Our key command in this step is `poetry run semantic-release version`. 

[Python semantic-release](https://python-semantic-release.readthedocs.io/en/latest/) is a Python tool which parses commit messages looking for keywords to indicate how to bump the version. It bumps the version in the `__init__.py` file of your package, and then we use `poetry version` and some regex to grab that version from `__init__.py` and also update the `pyproject.toml` file.

To understand how it works so that we can use it, we need to understand **semantic versioning** and how to write **conventional commit** messages.

Let's unpack eack of these on its own.

## Semantic versioning

- When we make changes and publish new versions of our packages, we should tag these with a version number so that we and others can view and use older versions of the package if needed. 
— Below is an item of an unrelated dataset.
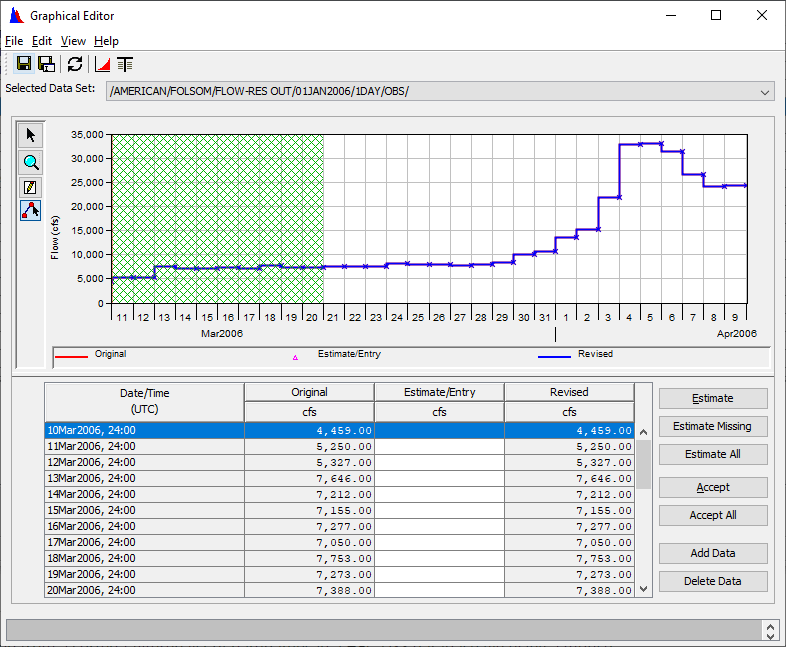Select the pencil edit tool
The height and width of the screenshot is (647, 786).
pos(30,187)
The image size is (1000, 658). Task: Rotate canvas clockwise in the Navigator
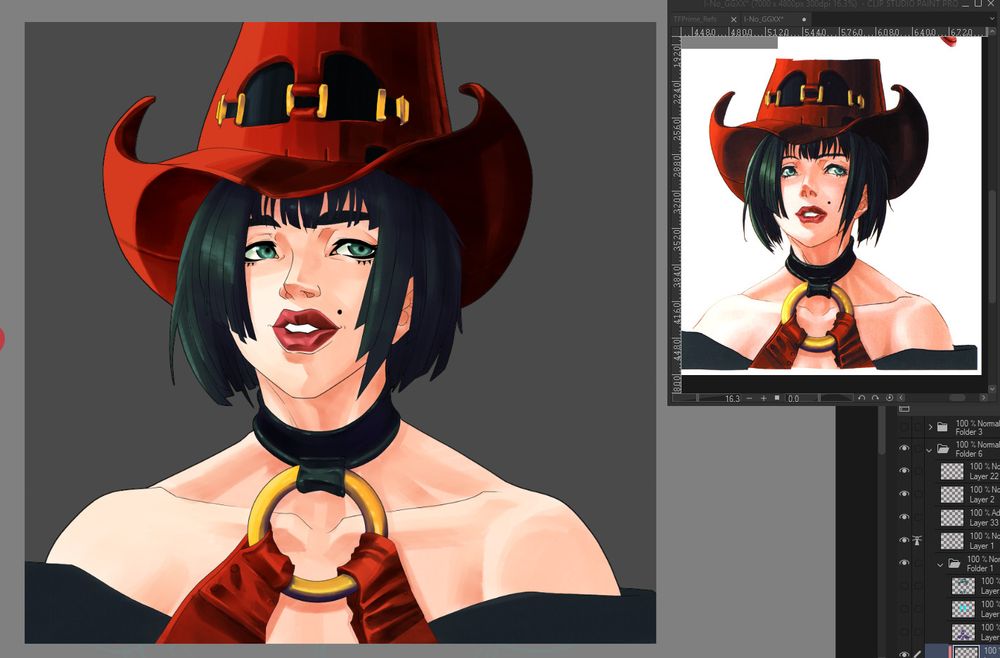coord(875,398)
- These version numbers should also communicate something about how the underlying code has changed from one version to the next. 

- Semantic versioning is an agreed upon "code" by developers that gives meaning to version number changes, so developers and users can make meaningful predictions about how code changes between versions from looking solely at the version numbers.
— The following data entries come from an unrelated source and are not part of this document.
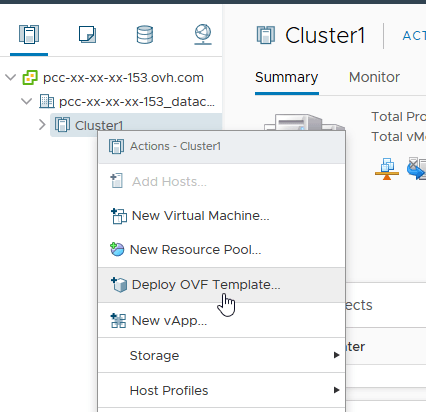Click the scale-shaped DRS icon in summary
426x412 pixels.
387,169
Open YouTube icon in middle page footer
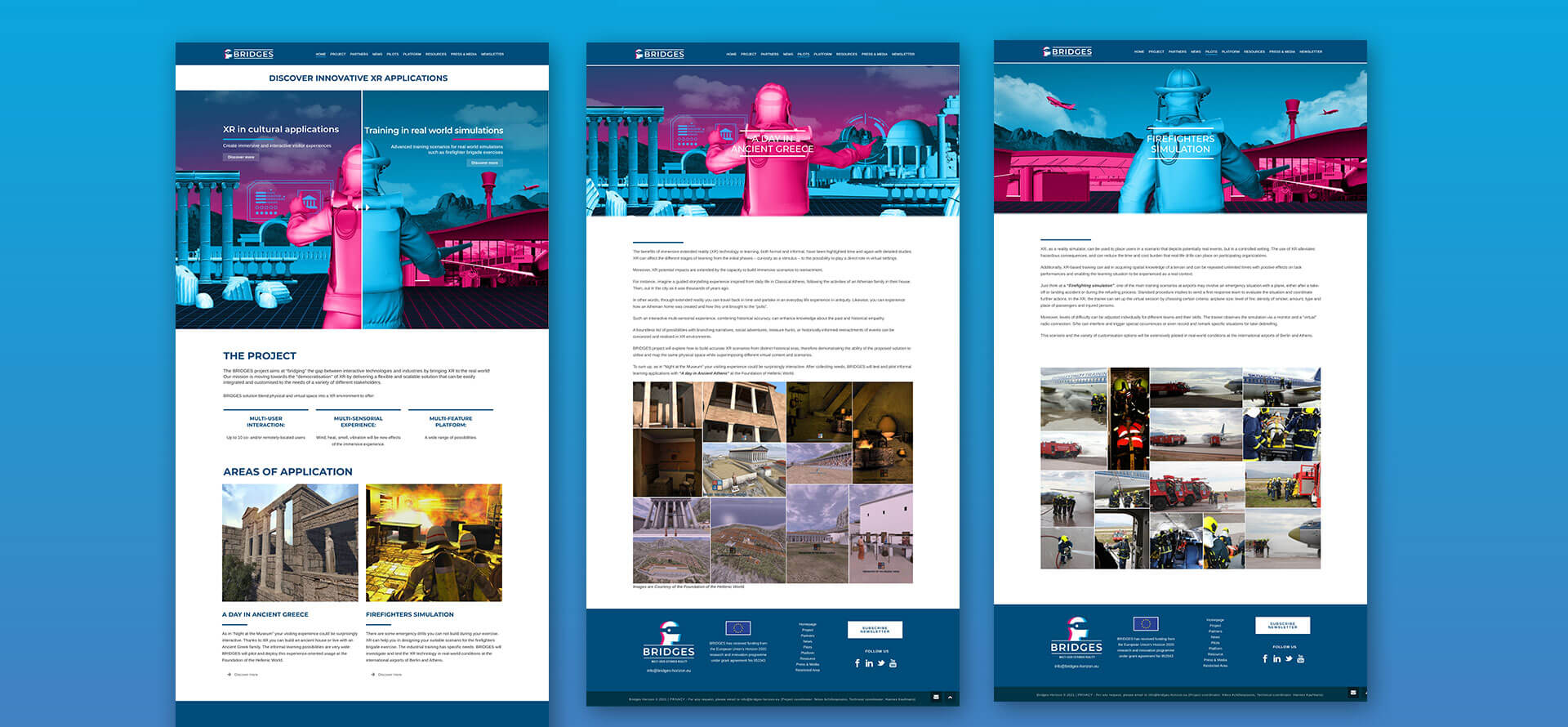 893,663
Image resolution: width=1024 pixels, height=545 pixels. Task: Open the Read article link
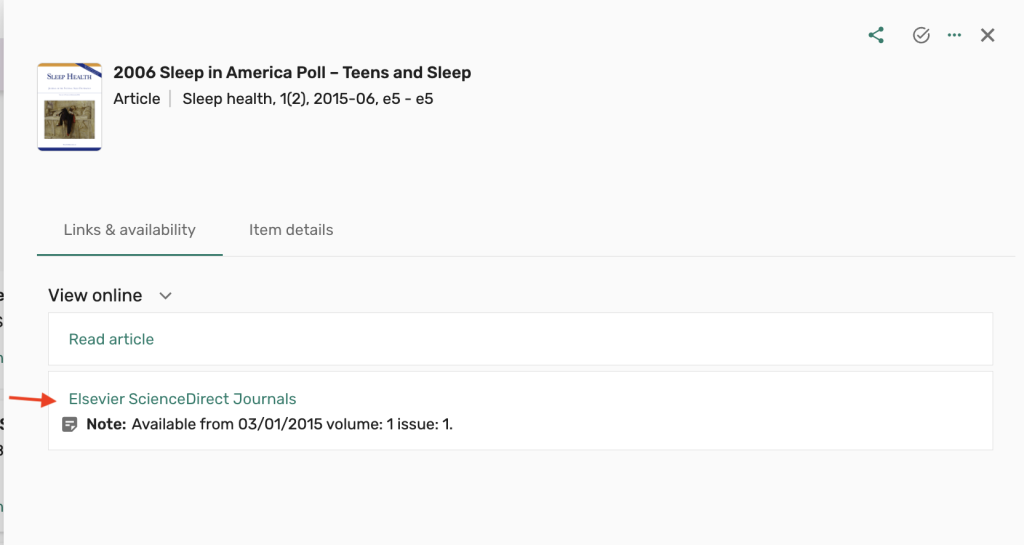pyautogui.click(x=111, y=339)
- Semantic versioning assumes version 1.0.0 defines the API, and the changes going forward use that as a starting reference.

## Semantic versioning

Given a version number `MAJOR.MINOR.PATCH` (e.g., `2.3.1`), increment the:

- MAJOR version when you make incompatible API changes (often called breaking changes 💥) 

- MINOR version when you add functionality in a backwards compatible manner ✨↩️

- PATCH version when you make backwards compatible bug fixes 🐞

*Source: https://semver.org/*

### Semantic versioning case study

**Case 1:** In June 2009, Python bumped versions from 3.0.1, some changes in the new release included:
- Addition of an ordered dictionary type
- A pure Python reference implementation of the import statement
- New syntax for nested with statements

**Case 2:** In Dec 2017, Python bumped versions from 3.6.3, some changes in the new release included:

- Fixed several issues in printing tracebacks (`PyTraceBack_Print()`).
- Fix the interactive interpreter looping endlessly when no memory.
- Fixed an assertion failure in Python parser in case of a bad `unicodedata.normalize()`

**Case 3:** In Feb 2008, Python bumped versions from 2.7.17, some changes in the new release included:
- `print` became a function
- integer division resulted in creation of a float, instead of an integer
- Some well-known APIs no longer returned lists (e.g., `dict.keys`, `dict.values`, `map`)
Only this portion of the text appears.